Ghambari came to the U.S. from Iran in 1979. Back then, he wasn’t planning on launching Seattle’s second-largest line of coffee and lunch cafés. He worked at a pizza place, went to school for auto mechanics and did some animation for fun. Then, in 1985, Ghambari started making espresso. He liked it and opened his own shop —called B&O Espresso — in 1992.
He later changed the name to Cherry Street Coffee.
“I wanted to build a community,” says Ghambari. “I wanted to bring better energy to the community.” Indeed, on the company’s website is a saying: “There is no better feeling than sitting at the table together, sharing good food and coffee, a few laughs and lots of love.”
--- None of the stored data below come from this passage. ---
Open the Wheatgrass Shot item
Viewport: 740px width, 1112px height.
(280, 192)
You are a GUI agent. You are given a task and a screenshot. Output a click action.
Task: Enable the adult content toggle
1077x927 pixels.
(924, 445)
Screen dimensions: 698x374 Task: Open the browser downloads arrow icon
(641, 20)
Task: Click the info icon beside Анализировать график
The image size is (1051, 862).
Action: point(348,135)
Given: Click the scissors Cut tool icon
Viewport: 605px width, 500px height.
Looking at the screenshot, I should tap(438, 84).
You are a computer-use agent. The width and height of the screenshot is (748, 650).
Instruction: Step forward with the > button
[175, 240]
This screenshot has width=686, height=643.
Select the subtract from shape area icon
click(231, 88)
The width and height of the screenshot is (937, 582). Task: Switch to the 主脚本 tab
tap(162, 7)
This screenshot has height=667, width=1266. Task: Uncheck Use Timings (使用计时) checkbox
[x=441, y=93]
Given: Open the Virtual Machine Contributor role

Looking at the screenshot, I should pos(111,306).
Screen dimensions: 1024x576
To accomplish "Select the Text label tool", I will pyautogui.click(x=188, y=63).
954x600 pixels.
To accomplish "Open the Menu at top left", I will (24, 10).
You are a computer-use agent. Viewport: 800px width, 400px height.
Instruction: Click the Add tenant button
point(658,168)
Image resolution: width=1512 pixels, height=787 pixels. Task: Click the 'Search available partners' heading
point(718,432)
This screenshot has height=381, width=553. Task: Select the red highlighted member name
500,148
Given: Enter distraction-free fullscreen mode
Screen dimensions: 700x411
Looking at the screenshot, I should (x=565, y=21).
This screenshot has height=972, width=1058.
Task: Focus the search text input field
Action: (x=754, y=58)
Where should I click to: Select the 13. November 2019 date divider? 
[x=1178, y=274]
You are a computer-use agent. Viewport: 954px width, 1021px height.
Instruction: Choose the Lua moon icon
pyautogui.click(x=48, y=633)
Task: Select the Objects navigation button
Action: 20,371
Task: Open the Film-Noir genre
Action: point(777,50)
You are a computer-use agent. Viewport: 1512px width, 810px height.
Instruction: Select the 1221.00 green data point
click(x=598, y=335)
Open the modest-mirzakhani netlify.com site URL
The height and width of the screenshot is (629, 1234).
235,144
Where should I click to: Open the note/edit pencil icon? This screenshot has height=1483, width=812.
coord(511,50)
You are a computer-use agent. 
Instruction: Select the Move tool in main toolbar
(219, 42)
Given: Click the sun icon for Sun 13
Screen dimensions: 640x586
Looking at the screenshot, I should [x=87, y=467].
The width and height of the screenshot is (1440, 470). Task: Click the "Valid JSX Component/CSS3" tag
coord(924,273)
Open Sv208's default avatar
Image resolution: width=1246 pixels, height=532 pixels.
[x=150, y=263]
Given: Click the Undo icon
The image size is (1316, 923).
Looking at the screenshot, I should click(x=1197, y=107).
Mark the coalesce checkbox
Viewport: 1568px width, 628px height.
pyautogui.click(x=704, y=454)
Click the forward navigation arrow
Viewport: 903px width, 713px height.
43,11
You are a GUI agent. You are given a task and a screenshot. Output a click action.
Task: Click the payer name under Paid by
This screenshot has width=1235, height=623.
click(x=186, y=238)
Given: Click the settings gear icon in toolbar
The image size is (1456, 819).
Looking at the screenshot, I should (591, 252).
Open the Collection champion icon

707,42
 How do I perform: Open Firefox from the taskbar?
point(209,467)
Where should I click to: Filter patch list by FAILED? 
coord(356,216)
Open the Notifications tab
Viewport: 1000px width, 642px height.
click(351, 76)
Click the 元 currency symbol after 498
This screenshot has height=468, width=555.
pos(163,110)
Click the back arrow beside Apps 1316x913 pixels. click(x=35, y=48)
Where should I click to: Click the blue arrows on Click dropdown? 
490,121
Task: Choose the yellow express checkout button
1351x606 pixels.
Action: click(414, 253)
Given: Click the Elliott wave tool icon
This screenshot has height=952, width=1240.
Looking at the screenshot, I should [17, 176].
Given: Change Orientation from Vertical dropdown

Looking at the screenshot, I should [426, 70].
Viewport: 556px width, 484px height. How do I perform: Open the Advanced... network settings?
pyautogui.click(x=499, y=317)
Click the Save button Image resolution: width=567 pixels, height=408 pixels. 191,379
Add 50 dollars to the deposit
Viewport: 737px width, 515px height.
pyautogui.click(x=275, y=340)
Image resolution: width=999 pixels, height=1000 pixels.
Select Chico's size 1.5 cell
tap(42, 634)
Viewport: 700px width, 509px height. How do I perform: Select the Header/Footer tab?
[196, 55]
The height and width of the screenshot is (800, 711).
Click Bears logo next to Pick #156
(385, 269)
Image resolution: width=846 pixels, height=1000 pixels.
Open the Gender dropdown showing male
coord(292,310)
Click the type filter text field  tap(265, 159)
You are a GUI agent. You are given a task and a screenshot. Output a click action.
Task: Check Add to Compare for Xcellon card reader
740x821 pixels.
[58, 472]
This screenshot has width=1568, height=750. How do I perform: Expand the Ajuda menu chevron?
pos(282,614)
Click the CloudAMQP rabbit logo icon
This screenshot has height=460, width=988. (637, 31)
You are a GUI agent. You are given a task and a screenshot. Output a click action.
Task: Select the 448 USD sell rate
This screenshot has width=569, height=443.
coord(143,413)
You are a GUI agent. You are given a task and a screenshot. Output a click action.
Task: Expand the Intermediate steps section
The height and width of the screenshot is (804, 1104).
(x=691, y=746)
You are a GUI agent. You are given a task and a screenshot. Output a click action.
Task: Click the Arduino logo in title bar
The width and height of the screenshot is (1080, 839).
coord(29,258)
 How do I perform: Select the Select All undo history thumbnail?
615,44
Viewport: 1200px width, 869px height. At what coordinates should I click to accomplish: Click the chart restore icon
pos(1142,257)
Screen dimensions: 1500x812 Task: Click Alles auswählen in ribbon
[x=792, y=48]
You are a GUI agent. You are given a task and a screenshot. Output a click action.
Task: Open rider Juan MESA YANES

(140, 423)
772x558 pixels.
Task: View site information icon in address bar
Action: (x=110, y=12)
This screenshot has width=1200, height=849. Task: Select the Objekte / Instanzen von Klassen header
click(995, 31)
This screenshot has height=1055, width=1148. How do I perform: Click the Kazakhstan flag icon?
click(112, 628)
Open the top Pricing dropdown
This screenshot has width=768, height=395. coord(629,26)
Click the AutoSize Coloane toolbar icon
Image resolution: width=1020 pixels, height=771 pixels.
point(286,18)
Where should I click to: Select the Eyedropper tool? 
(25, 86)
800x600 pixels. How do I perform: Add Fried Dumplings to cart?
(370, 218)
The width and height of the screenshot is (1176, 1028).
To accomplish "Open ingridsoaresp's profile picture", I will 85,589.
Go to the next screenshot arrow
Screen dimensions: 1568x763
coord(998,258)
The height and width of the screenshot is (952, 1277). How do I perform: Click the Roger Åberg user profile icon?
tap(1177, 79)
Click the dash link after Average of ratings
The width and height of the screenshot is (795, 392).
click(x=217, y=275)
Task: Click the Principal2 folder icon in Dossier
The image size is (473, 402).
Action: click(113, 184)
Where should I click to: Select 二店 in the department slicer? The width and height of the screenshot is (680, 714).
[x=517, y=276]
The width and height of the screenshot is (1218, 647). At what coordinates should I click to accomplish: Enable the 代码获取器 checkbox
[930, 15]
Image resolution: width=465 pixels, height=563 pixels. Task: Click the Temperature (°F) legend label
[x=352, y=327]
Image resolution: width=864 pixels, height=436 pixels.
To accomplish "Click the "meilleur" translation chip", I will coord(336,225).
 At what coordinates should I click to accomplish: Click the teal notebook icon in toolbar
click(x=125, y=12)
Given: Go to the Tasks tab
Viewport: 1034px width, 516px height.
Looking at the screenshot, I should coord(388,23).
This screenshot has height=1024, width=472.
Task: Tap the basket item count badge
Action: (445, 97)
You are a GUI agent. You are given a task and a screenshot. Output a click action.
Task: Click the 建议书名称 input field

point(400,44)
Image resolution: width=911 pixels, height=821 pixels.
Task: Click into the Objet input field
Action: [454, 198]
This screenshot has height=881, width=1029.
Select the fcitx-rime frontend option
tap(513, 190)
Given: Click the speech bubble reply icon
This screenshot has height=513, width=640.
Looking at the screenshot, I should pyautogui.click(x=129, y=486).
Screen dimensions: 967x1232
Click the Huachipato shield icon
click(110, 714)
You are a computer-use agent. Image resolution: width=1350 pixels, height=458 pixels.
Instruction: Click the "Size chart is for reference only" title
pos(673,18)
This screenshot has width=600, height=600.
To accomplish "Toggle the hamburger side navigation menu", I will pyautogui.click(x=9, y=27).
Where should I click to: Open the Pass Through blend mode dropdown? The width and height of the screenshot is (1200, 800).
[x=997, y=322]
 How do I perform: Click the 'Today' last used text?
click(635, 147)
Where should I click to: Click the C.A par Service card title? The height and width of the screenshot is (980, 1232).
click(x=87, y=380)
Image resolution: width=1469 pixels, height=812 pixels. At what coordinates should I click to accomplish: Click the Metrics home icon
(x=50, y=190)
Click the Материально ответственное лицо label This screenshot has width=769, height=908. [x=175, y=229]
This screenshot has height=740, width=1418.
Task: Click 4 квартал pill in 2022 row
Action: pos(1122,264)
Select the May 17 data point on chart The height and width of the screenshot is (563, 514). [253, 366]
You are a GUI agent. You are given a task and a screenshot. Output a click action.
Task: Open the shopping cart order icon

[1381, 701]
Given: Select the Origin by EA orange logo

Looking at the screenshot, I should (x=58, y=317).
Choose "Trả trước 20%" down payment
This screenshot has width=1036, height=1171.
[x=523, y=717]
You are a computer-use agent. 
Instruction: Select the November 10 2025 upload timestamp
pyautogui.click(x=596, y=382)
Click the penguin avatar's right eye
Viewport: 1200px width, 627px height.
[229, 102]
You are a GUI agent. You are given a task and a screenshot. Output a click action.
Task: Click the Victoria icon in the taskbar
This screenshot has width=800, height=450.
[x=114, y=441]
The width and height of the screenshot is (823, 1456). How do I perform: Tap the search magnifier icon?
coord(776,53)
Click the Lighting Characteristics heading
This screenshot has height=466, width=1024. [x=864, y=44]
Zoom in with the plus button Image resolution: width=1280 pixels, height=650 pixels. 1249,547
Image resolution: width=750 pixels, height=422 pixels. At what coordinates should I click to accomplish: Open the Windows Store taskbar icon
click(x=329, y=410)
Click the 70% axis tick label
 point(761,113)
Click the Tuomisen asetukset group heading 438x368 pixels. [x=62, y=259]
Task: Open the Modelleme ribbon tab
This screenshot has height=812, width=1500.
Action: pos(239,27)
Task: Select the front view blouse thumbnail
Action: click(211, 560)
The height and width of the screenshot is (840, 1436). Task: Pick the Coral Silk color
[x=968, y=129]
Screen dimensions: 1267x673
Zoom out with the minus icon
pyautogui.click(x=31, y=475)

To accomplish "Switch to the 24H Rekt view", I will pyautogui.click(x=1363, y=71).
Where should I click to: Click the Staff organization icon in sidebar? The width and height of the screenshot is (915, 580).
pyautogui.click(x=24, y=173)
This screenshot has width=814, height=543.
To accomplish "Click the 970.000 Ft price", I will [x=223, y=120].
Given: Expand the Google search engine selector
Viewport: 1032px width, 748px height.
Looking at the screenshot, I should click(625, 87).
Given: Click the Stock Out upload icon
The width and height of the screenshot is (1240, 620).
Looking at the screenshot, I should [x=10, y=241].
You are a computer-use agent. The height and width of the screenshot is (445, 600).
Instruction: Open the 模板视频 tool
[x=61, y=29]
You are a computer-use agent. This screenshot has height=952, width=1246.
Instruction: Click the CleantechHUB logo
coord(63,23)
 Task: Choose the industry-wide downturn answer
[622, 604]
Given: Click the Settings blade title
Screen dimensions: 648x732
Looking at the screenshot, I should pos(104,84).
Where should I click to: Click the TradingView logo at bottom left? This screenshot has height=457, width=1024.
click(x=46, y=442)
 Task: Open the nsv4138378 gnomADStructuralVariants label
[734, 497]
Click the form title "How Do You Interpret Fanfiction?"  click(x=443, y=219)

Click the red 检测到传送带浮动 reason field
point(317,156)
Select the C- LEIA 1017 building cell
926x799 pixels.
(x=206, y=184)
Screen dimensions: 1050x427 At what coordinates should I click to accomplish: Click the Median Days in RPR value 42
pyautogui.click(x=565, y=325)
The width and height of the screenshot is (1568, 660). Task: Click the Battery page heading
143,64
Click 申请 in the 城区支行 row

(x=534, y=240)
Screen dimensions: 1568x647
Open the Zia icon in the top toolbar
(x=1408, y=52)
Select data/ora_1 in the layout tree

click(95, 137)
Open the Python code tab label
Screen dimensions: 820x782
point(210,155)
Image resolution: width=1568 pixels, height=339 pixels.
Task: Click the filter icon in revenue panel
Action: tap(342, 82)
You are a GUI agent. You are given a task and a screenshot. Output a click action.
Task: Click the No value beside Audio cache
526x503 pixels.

Today, Cherry Street Coffee employs 120 people in 10 stores located in or around downtown.
There are advantages to operating in downtown, says Ghambari. “I like the closeness of the neighborhoods and there’s a healthy customer base.” He also appreciates DSA’s work in the city’s core.
“As a DSA member, we get help with challenges that are bigger than our own footprint. It’s bringing in more people and transportation like streetcars and transit that can move people in a peaceful and timely manner,” Ghambari says. He’s a fan of anything that gets people outside. Park improvements, cleaning, events and music are all good for business. More people on the sidewalks means more customers.
Recently, Ghambari ventured into the culinary market with the Cherry Street Public House next to Occidental Square. Sixty percent of sales at Cherry Street Coffee come from food purchases, and he sees an opportunity to serve Persian dishes.
“It’s something no one else is doing,” he says. “There’s a community here of around 15,000 Iranians and I want to celebrate the city’s diversity.”
It’s a bold move in one of the hottest restaurant markets in the country. What makes Ghambari so confident?
“It’s continuing to realize new excitement and making other people happy. Great doors open because of that, that’s what life is really all about.”
Grey hair or no hair, Ghambari believes things are just getting started for Cherry Street Coffee.